::: Extract :::

Certificate Challenge Failed, Connection Refused behind NGINX

I’m running a Proxmox instance, with a VM for pfSense, for my docker containers, and one for NGINX. The setup works perfectly on LAN, but I can’t seem to get a cert from certbot for the past few days. I’ve run the commands below, and have that output. My ports are forwarded on my router, and I’ve ensured that they’re accessible, unless I’m missing something else. If this isn’t enough information or clarification is needed, feel free to reply! Any help is welcome at this point.

My domain is: danielr.xyz

I ran this command: sudo certbot certonly --webroot -w /var/www/html -d danielr.xyz -d www.danielr.xyz (for testing purposes) --dry-run

It produced this output:

The following errors were reported by the server:
Domain: danielr.xyz
Type: connection
Detail: Fetching
http://danielr.xyz/.well-known/acme-challenge/1IZwOOt4hVVZJu_jE3MmULz4rIgRuvZ1z2RNlVZEsAo:
Connection refused

Same for the www. subdomain

To fix these errors, please make sure that your domain name was entered correctly and the DNS A/AAAA record(s) for that domain your computer has a publicly routable IP address and that no firewalls are preventing the server from communicating with the client.

My web server is (include version): nginx/1.18.0 (Ubuntu)

The operating system my web server runs on is (include version): Ubuntu 20.04

My hosting provider, if applicable, is: Myself

I can login to a root shell on my machine (yes or no, or I don’t know): yes

I’m using a control panel to manage my site (no, or provide the name and version of the control panel): no

The version of my client is (e.g. output of certbot --version or certbot-auto --version if you’re using Certbot): certbot 0.40.0

I get connection refused as well. It doesn’t seem like the server is accessible from outside your LAN/NAT.

::: Supplied data :::

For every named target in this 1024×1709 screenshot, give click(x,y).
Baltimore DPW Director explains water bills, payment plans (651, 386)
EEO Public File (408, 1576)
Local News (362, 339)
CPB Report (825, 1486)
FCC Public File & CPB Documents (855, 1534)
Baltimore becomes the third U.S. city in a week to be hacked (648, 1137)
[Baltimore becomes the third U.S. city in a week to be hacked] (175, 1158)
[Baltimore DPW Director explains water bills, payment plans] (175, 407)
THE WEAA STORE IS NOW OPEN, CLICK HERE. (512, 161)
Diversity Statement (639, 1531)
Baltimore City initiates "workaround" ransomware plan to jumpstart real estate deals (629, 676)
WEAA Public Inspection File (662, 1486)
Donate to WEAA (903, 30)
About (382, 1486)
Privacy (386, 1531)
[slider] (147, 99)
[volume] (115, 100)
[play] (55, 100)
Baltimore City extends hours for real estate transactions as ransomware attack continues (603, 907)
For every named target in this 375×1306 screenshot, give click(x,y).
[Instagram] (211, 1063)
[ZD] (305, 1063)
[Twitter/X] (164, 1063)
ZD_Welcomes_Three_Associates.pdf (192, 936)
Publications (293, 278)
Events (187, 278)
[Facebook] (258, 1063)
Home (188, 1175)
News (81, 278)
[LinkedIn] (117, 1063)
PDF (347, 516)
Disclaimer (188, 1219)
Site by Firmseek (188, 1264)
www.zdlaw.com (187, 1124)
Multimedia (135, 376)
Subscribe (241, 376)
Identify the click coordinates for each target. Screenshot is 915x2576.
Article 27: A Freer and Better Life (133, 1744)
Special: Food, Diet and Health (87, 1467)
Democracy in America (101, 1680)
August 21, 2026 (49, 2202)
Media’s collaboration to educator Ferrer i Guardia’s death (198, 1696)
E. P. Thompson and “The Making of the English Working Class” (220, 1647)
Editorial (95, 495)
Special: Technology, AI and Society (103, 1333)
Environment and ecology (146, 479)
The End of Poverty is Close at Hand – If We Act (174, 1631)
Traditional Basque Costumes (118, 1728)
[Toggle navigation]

:::

* **Goal**: Translate this sentence from the certbot troubleshooting post into German: "It doesn’t seem like the server is accessible from outside your LAN/NAT."

* **Complete response**: Es scheint nicht so, als wäre der Server von außerhalb deines LAN/NAT erreichbar.